→ Document extract
September 12, 2008

Major Histocompatibility Complex and Mate Selection in Africans and Europeans

This is a very important study posted in the freely available PLoS Genetics. The Major Histocompatibility Complex (MHC) has been implicated in attractiveness, and has even been made the focus of dna-based dating.

Unlike many other human traits, say nose length, where people tend to mate with others like themselves, the opposite has been suggested for the MHC. The reasoning goes, that MHC is related to disease-resistance, and couples dissimilar in it will produce heterozygous children that will be more capable of fighting disease.

To test this hypothesis, scientists looked at how dissimilar spouses actually are in the MHC, comparing it with their genome-wide dissimilarity: the question is, do they differ in the MHC more or less than they do across the entire genome.

The answer was surprising. African spouses tended to be similar to each other -compared to random African individuals- indicating that there was a tendency for people to marry those genetically close to them. However, no significant pattern emerged for the MHC, i.e., they didn't tend to marry those who were either similar or dissimilar to them.

Europeans spouses, on the other hand, were more dissimilar to each other in the MHC than random individuals, and more dissimilar in the MHC than in the rest of the genome. So, this is strong evidence for assortative mating of MHC-dissimilar Europeans, but not MHC-dissimilar Africans.

→ Exercise requirements
Return the passage from the post on MHC and mate selection word for word, starting at "September 12, 2008" and ending at "of dna-based dating.".

→ Data extract

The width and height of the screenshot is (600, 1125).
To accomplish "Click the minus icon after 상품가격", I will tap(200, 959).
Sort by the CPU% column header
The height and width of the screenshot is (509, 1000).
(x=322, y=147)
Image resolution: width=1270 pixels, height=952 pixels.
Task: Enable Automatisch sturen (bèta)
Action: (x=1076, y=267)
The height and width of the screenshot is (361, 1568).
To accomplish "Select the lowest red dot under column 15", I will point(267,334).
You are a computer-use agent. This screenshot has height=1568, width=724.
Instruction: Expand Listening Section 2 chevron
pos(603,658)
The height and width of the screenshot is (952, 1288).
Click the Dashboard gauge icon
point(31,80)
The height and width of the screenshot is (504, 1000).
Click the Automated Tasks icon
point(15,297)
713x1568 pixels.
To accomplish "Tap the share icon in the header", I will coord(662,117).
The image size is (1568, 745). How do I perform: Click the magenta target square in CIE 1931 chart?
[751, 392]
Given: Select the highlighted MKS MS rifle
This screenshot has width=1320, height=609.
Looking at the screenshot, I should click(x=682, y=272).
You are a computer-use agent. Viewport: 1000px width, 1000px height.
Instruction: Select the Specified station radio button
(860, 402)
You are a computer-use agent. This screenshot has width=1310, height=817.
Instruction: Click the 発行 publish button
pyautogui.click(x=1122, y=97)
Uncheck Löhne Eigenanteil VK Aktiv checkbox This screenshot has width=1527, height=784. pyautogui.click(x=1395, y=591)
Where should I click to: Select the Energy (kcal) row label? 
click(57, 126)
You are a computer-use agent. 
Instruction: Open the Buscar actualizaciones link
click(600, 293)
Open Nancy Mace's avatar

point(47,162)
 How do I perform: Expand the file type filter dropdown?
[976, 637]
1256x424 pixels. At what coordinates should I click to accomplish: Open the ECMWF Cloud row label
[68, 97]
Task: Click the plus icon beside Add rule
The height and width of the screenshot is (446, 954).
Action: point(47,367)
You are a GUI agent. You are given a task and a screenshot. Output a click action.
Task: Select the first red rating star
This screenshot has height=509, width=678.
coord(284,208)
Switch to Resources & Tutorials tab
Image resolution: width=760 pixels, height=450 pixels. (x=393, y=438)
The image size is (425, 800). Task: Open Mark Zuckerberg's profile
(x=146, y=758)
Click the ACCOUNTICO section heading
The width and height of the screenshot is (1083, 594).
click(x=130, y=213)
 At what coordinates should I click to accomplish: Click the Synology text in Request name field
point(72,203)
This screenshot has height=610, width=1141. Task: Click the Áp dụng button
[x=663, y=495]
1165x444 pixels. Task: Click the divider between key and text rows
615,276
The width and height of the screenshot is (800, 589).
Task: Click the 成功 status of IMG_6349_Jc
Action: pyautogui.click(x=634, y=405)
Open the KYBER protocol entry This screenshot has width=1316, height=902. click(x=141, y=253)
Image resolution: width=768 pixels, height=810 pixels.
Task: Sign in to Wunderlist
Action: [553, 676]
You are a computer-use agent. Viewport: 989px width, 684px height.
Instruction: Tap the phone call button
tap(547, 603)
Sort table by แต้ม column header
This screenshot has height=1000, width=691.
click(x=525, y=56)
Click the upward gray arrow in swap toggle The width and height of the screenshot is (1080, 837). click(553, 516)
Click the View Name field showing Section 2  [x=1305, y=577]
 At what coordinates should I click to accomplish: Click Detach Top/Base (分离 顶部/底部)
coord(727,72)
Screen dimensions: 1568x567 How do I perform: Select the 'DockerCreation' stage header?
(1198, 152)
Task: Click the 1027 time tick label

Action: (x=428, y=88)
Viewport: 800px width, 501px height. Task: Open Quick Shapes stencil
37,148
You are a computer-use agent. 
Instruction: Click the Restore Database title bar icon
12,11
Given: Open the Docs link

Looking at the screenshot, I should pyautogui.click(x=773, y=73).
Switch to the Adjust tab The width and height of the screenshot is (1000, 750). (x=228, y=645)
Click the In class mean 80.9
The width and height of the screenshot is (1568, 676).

→ Exercise result
September 12, 2008

Major Histocompatibility Complex and Mate Selection in Africans and Europeans

This is a very important study posted in the freely available PLoS Genetics. The Major Histocompatibility Complex (MHC) has been implicated in attractiveness, and has even been made the focus of dna-based dating.